• **Source document**:
>> Start

I wanted to pull her hair.... Grrrr!

Philippines
November 11, 2010 8:01pm CST
She wrote him a letter (email to be precise). Telling him all bad stuff and how bad he is as a person.She also threatened him to tell his wife about his whims and all. Yes, I hate the man, too (but due to a different reason) but despite of that, reading her email made me feel sick and I know my heart wept for him that very moment. She has no right to accuse him of anything! If she felt used and abused, then it is her fault that she was so stupid and naive to believe him! For someone I used to respect and loved so much I just couldn't bear the thought that someone has that impression and thought about him...Despite of everything he did to me, yes, it still hurts that someone is insulting him...
3 people like this
10 responses
@ybong007 (6643)
• Philippines
12 Nov 10
This just shows that no body is perfect. Every one has skeletons hiding in their closet. I think there's nothing you can do about the current situation. It will be all just her word against his.
1 person likes this
• Philippines
12 Nov 10
Hi there, Ybong.:) I am not planning to do anything. Sigh... it is his life. He must do something about his past that keeps on haunting him. I will not mingle anymore, unless, he asks me to, which is next to impossible.:) Let them settle their own issues. I'm not part of it to trouble myself hurting for him, right?

>> End

• **Stored data**:
>> Start

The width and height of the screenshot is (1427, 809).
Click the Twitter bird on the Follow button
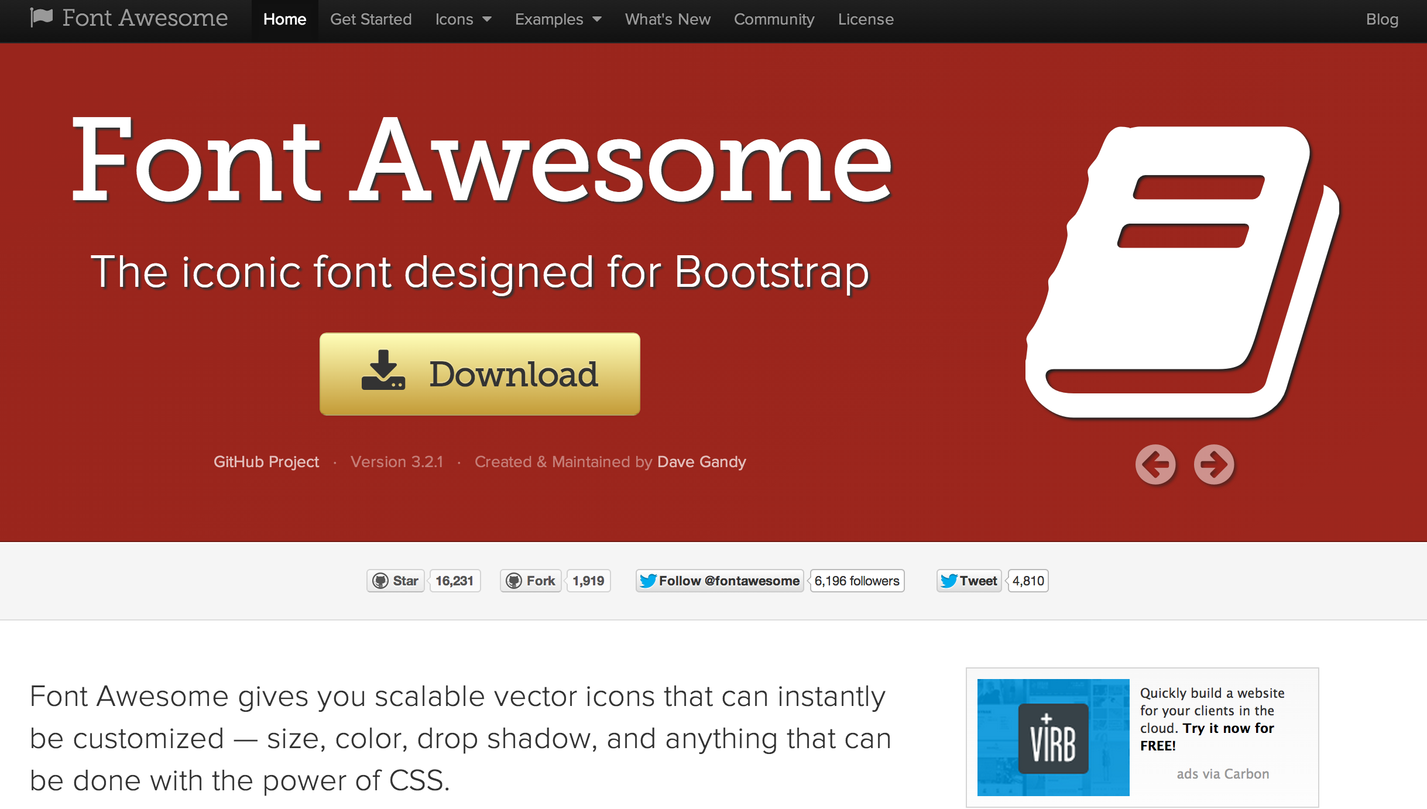click(x=649, y=580)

>> End

• **Written tasks**:
(a) Which counts of likes and responses appear in the forum post about the angry email?
(b) How would you restate the forum post's paragraph beginning "Hi there, Ybong." in a shorter form that keeps its main facts?
(c) Can you go on with the forum post about the angry email, picking up after its final reply?
The data has no connection to the forum post about the angry email.

• **Replies**:
(a)
- 3 people like this (the original post)
- 10 responses
- 1 person likes this (Ybong's reply)

(b) The writer has no plans to do anything. It is his life, and he must deal with the past that keeps haunting him. The writer will not get involved again unless he asks, which is next to impossible. They should settle their own issues, and the writer sees no reason to be hurt on his behalf.

(c)
1 person likes this
• Philippines
12 Nov 10
There's nothing I can do much. Shall I tell her to stop sending him emails? I don't think she will even if I'll tell her. Until he settled everything with her, that's the only time he'll be totally free of her .At least, that's what I am thinking.
1 person likes this
@ybong007 (6643)
• Philippines
12 Nov 10
It wouldn't hurt if you side with him. Besides, he may need it this time.
1 person likes this
@dpk262006 (58675)
• Delhi, India
12 Nov 10
Hi! :) It proves that you still have 'respect' for him and it is a natural tendency that we do not like that others should cricize our vert close relatives and near and dear ones. However, on our part, we take the liberty to critize our own people and do not mind doing that..............lol! (all of us do like it). It is like we may fight in our home with our family members, but if any of our neighbors critize any of our family member, we stay behind him/her.
1 person likes this
@dpk262006 (58675)
• Delhi, India
12 Nov 10
read - critize our very close.............
1 person likes this
@dpk262006 (58675)
• Delhi, India
12 Nov 10
pl. read - criticize (sorry for the type errors)
1 person likes this
@djbtol (5493)
• United States
12 Nov 10
Although you are currently upset with her about how she handled things and the nasty letter she wrote, give it some time. You said you also hate the man, even though you do not wish him harm. Maybe trust that this man will handle the letter and its contents. Maybe it is best for him.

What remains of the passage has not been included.